YOUR INSTRUCTIONS: Starting with the first line of the items and ending with the line that contains "Looking at the screenshot, I should [1378, 25].", copy every line word for word, including both of those lines. Leave the pictures out of your copy.

PROVIDED MATERIAL:
+ + + + +
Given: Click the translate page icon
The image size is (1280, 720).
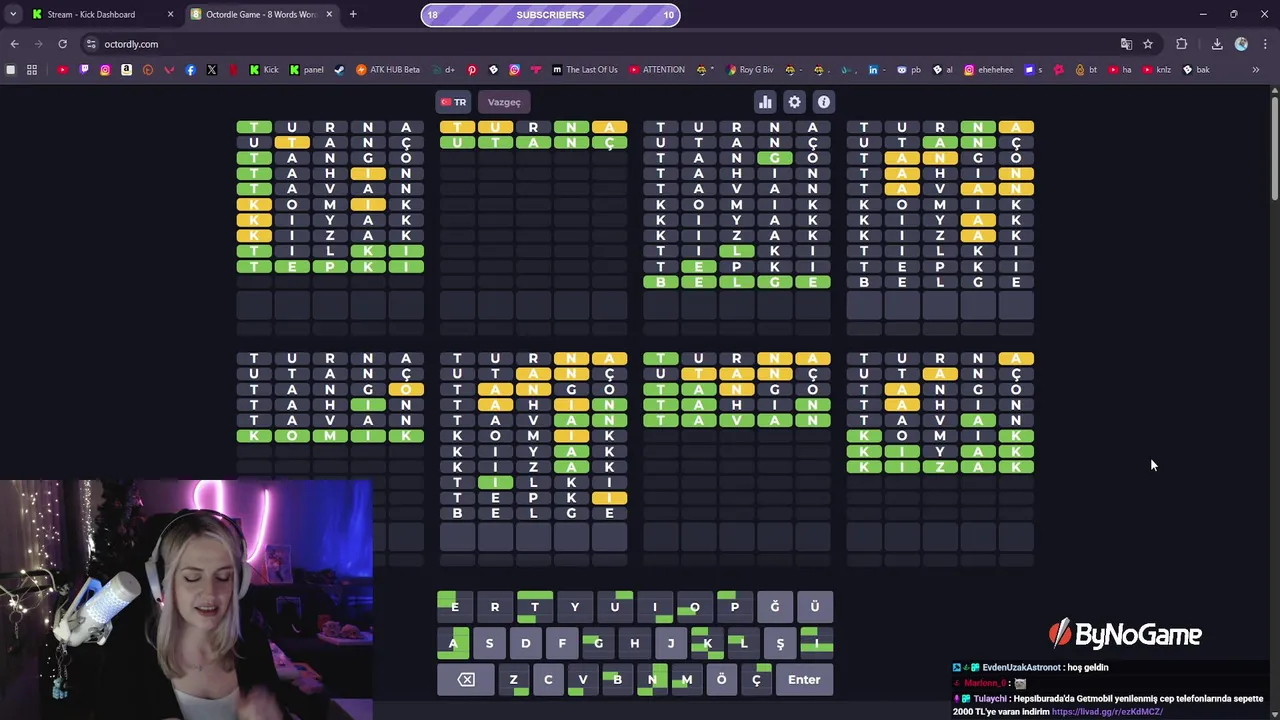Looking at the screenshot, I should 1126,44.
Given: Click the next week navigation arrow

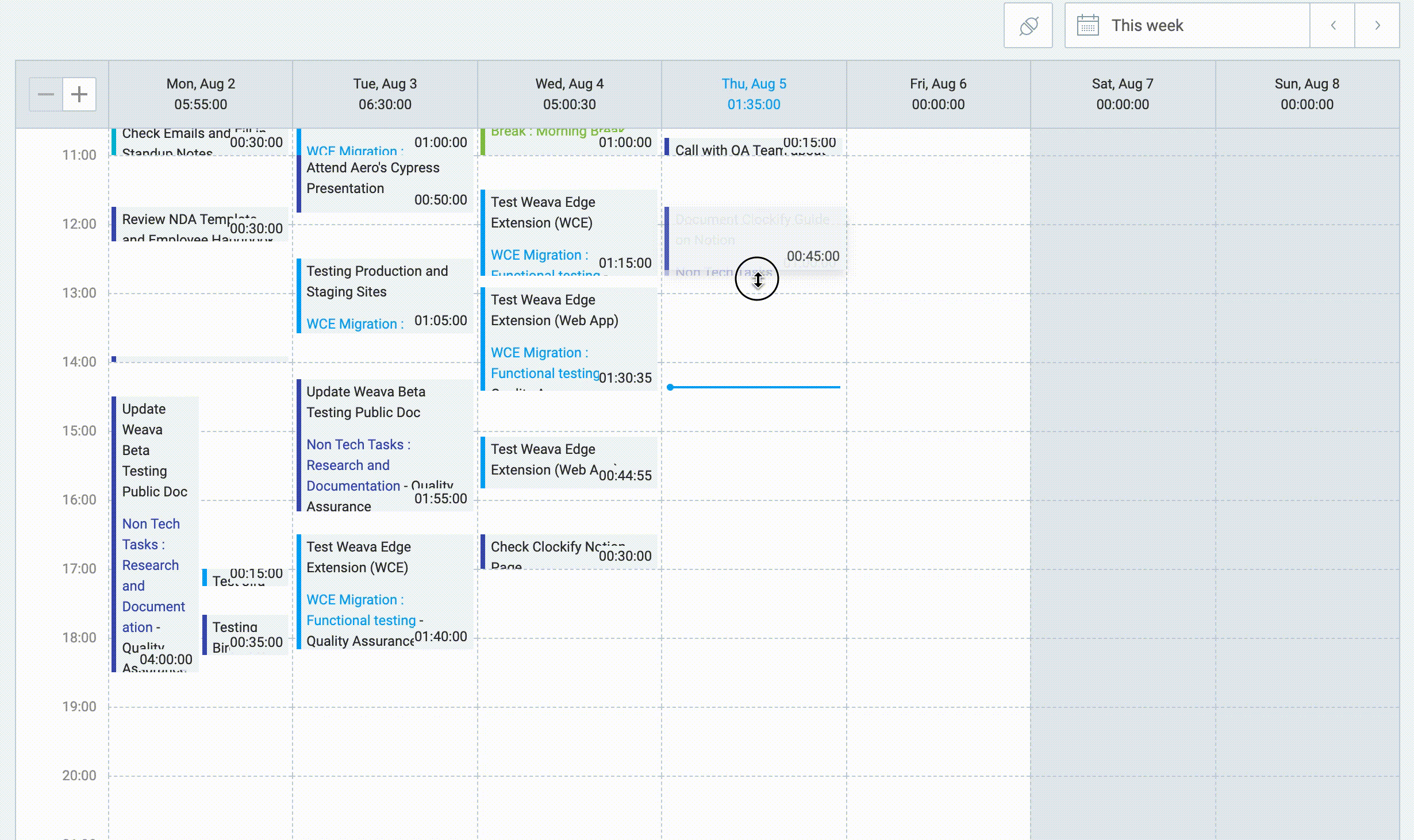Looking at the screenshot, I should [1378, 25].
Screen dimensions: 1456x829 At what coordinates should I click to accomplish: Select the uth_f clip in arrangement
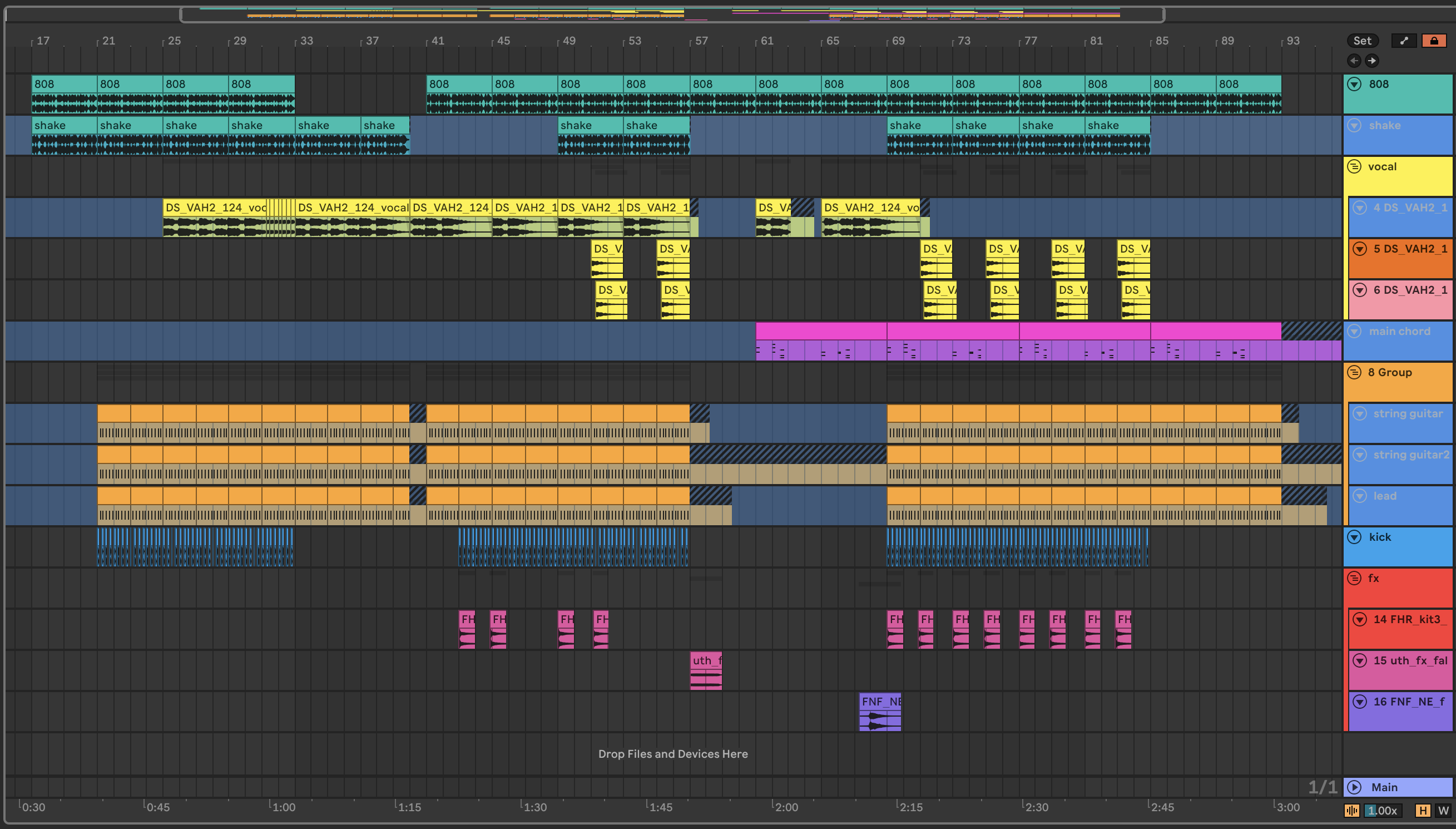pyautogui.click(x=706, y=660)
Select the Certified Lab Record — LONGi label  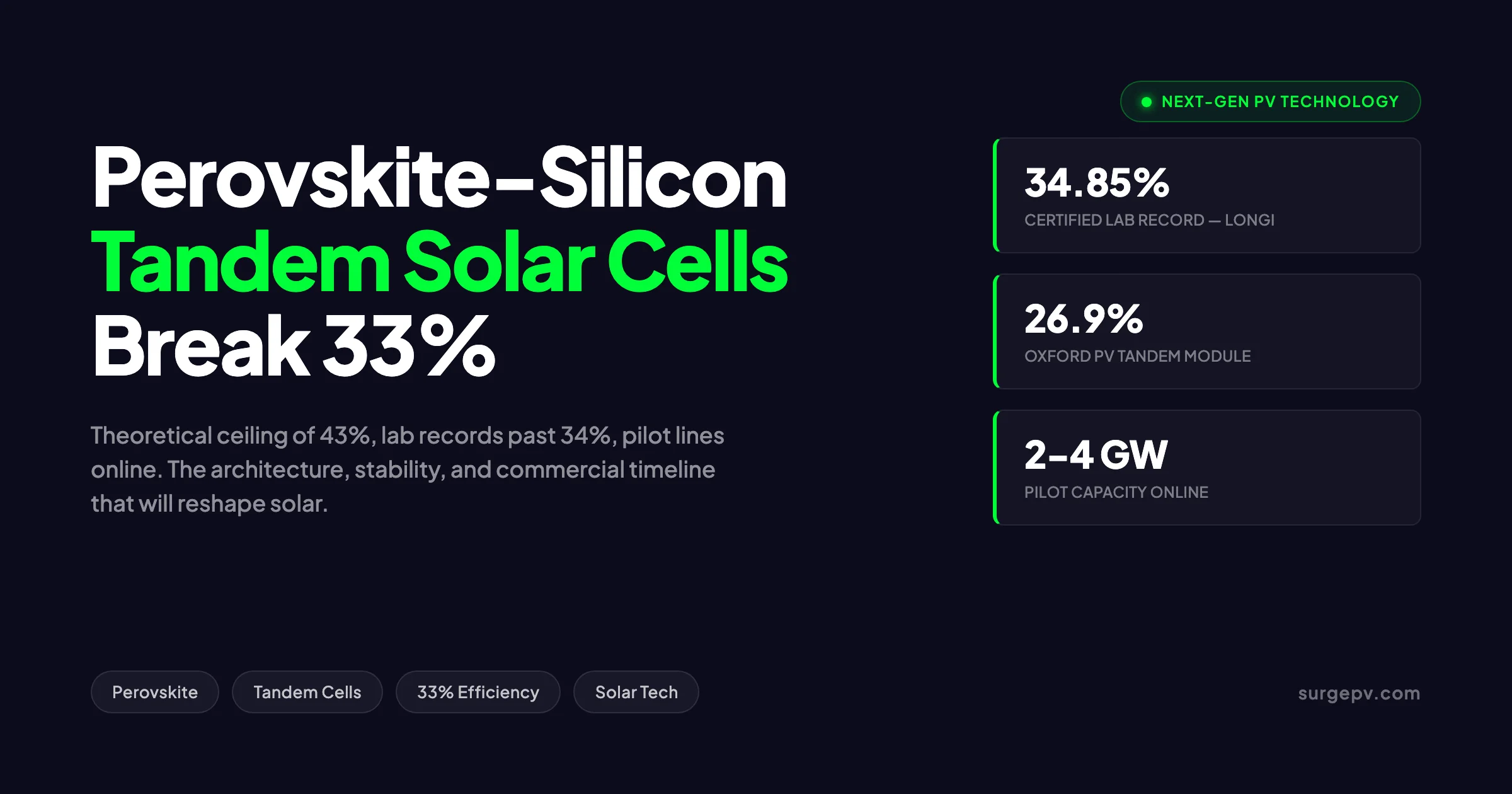click(1149, 220)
+ + + + +
SOLUTION FOR THIS TASK:
Given: Click the translate page icon
The image size is (1280, 720).
Looking at the screenshot, I should 1126,44.
Given: Click the next week navigation arrow

Looking at the screenshot, I should [1378, 25].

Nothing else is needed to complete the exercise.